Justice isn't blind, according to the Rudd Center for Food Policy and Obesity at Yale University, which published a study suggesting that male jurors issued clearly biased decisions in cases involving plus-size defendants, which resulted in a higher incidence of guilty verdicts.

Female jurors were more compassionate, according to the researchers who reported that female jurors displayed no prejudice against so-called "fat" defendant.

Such stigmas are par for the course, according to Rebecca Puhl, one of the Yale researchers who co-wrote the study.

Even trained professionals, considered among those least likely to harbor bias, do.

Research that shows therapists' perceptions and prognoses for their obese clients may be swayed by body-size stereotypes, according to a report published in the American Psychological Association's Monitor on Psychology.

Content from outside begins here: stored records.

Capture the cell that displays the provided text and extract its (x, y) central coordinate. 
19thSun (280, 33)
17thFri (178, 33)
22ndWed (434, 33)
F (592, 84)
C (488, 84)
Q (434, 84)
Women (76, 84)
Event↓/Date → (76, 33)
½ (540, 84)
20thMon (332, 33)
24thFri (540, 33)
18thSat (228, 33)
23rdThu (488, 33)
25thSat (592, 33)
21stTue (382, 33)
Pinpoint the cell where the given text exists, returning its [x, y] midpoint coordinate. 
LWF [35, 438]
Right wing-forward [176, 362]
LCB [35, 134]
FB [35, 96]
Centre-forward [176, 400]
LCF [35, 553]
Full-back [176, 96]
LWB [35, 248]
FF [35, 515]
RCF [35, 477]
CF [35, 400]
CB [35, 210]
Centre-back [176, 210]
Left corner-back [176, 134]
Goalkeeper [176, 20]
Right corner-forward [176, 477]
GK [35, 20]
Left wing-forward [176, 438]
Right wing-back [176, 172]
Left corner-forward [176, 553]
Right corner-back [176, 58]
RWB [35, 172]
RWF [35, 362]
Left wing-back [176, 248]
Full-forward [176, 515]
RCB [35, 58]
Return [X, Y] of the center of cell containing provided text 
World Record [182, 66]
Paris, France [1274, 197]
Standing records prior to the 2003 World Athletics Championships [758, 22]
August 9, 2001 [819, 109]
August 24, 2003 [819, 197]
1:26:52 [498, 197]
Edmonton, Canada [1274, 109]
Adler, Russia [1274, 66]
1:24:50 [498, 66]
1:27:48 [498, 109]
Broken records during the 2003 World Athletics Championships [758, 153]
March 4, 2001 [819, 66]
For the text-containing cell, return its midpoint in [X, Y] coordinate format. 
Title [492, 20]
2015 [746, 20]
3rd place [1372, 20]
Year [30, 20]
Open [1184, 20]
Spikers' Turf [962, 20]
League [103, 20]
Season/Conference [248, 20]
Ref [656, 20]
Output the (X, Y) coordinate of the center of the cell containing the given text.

Health professionals--including psychologists--who specialize in obesity often used words such as "lazy," "stupid" and "worthless" to describe obese people they come into contact with in their personal and professional lives, according to a September 2003 study published in Obesity Research .

"Thinness has come to symbolize important values in our society, values such as discipline, hard work, ambition and willpower. If you're not thin, then you don't have them," she said.

Previous research by Puhl and her associates found that prejudice against fat people was pervasive and translated into inequities across broad areas of life.

"Thinness has come to symbolize important values in our society, values such as discipline, hard work, ambition and willpower. If you're not thin, then you don't have them," Puhl said in a published interview with Huff Post.

But should they?

That's a "no," according to Fat Body Politics Founder Amanda Levitt, who uses social media platforms to educate the public against fat bias.

Such thinking instills self-hate according to Levitt, who worries that Americans are over- obsessed with being thin.

As new voices begin to weigh in on the debate, perhaps we will begin to shush such talk.